Na primeira metade dos anos 80, a família Puccio vivia no chique bairro de San Isidro, na grande Buenos Aires. Filhão mais velho era astro do time de rugby do aristocrático clube do bairro, tinha noiva bonita, loira e gostosa. Casona do bem. Um clã vívido e feliz, vivendo o “sonho argentino” de afluência prometido pelos militares. Só que num quarto secreto da grande casa, mantinham sequestrados, a cujas famílias instruíam não contatar a polícia, caso contrário matariam os reféns. Por medo, razões políticas (os Puccios fingiam ser grupo revolucionário) ou discrição, famílias obedeciam a ordem e erravam feio: pago o resgate, as vítimas eram mortas. Até um companheiro de rugby do primogênito Alejandro caiu nas garras dos monstrengos. E morreu.
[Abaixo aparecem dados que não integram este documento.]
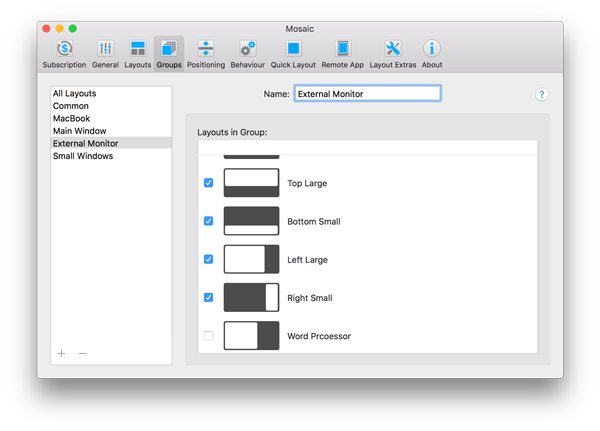Image resolution: width=600 pixels, height=431 pixels.
Task: Click the help question mark button
Action: click(x=541, y=94)
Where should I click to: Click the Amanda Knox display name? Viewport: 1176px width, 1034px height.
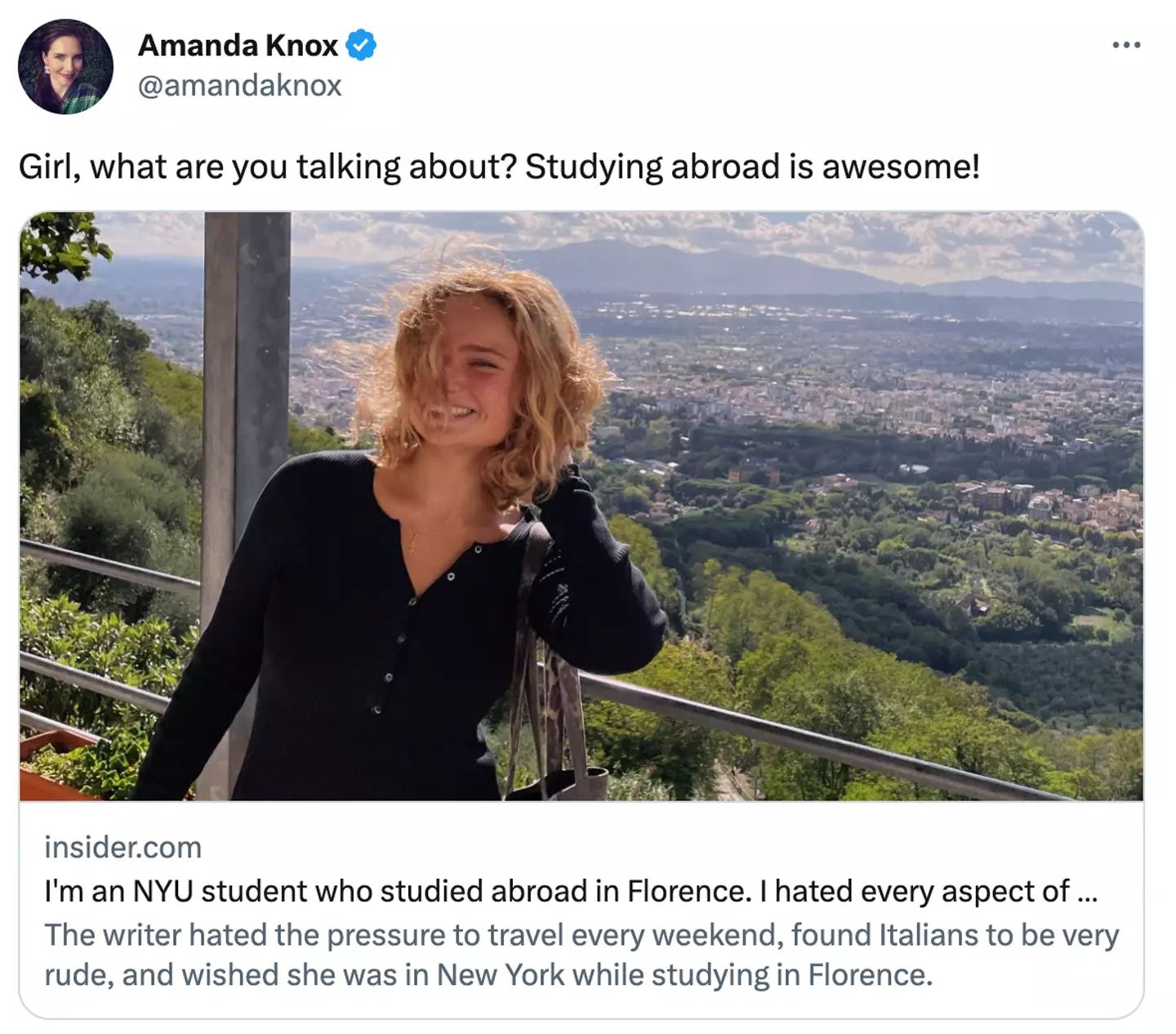point(238,46)
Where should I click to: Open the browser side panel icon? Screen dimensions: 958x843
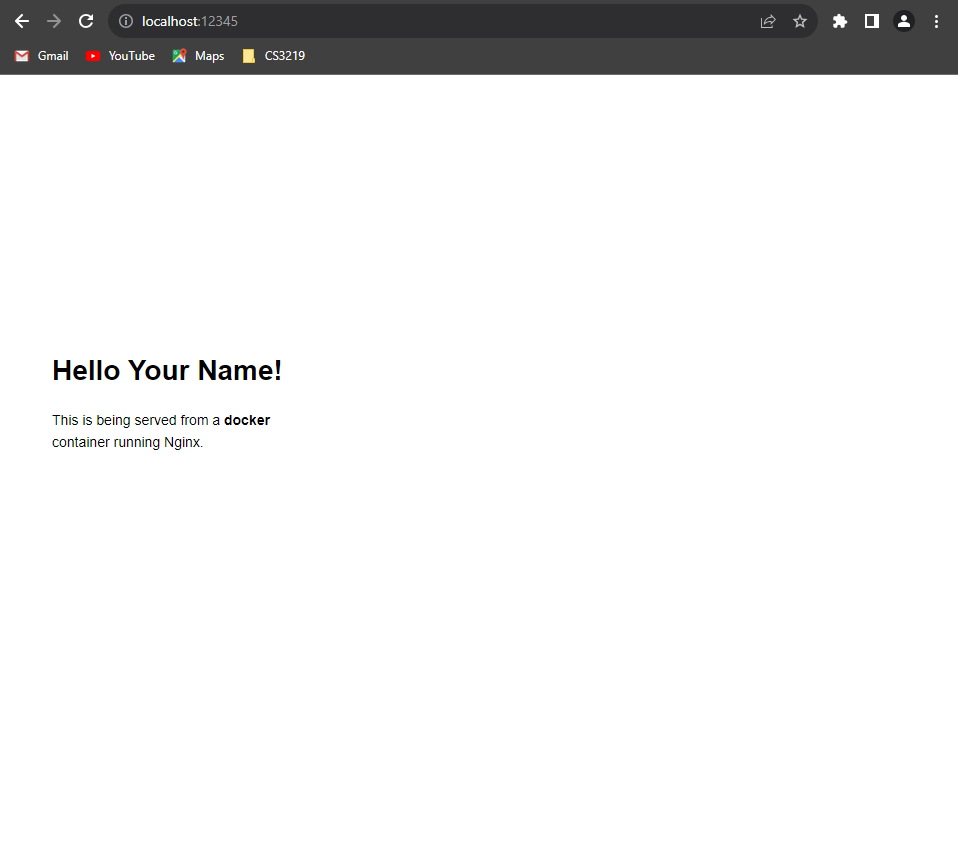(872, 21)
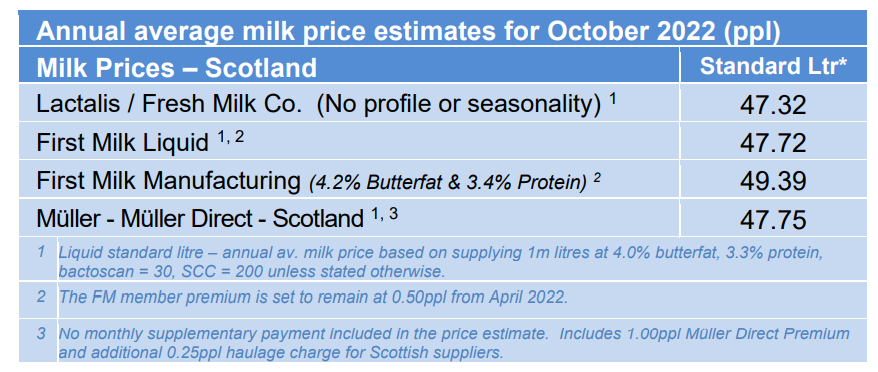
Task: Click the superscript 1, 3 after Müller Scotland
Action: [384, 213]
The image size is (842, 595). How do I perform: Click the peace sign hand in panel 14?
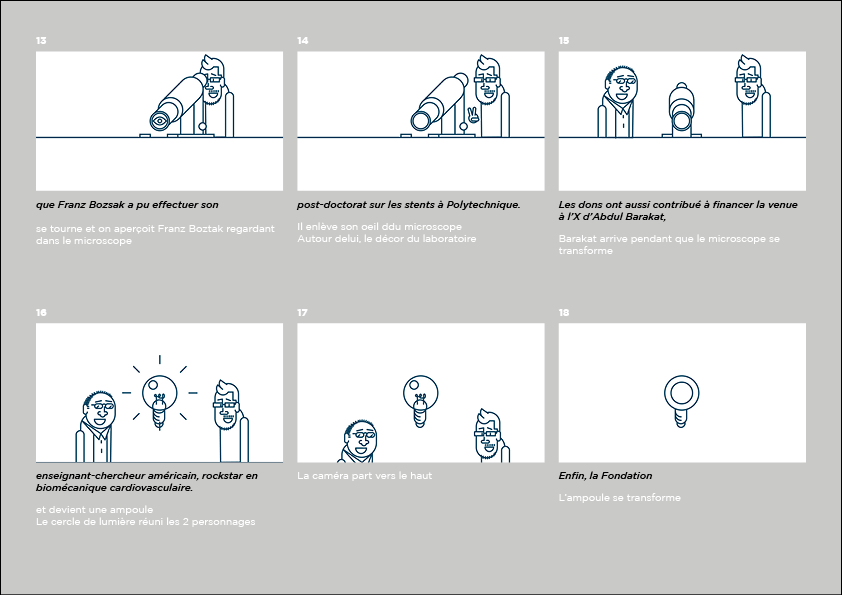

Essa história pavorosa já foi contada no bem-sucedido e bom filme El Clan e em 2015, nos 11 capítulos da minissérie da Telefe, História de um Clan. Recomendo ambos, mas a minissérie tem muito mais tempo pra detalhes e o roteiro é genial quando se trata de mostrar o quão estranha e doentia era aquela gente. Tudo concorre pra isso, até mesmo a câmara muitas vezes sexualizada, quando, por exemplo, enquadra o rosto de uma das filhas de modo a também passar pelos mamilos de um sexagenário sem camisa. A cara de menina inocente encarando o peito e a barriga do velho são apenas um dos elementos de bizarrice filmados de forma cotidiana. Sem contar as várias cenas com o pai (não só com as meninas, prestem atenção) ou quando as meninas – acompanhadas de uma freira lésbica – simulam um parto, usando uma boneca negra. São tantas cenas reiterando que por trás da normalidade social jaz muita loucura, que talvez desse pra serem 10 capítulos, caso enxugassem um tiquinho. 
O elenco é perfeito, mas o epicentro é a demolidora interpretação de Alejandro Awala, o cunhado antimacrista de Macri. Arquimedes Puccio é um daqueles “papeis da vida” de qualquer ator. Profundamente homofóbico (com problemas de ereção, claro!), com falas de arrepiar de revolta de classe, licenciosidade, carolice, o chefe do clã Puccio chama a esposa de mami pra em seguida admitir a um cúmplice que adoraria chupar a futura nora todinha.
Clichê afirmar que a realidade supera a ficção, mas História de Um Clan - com seus sequestradores mascarados, sem braço ou tarados por menininhas – logra ser estranha pra burro usando quase apenas elementos do dia-a-dia.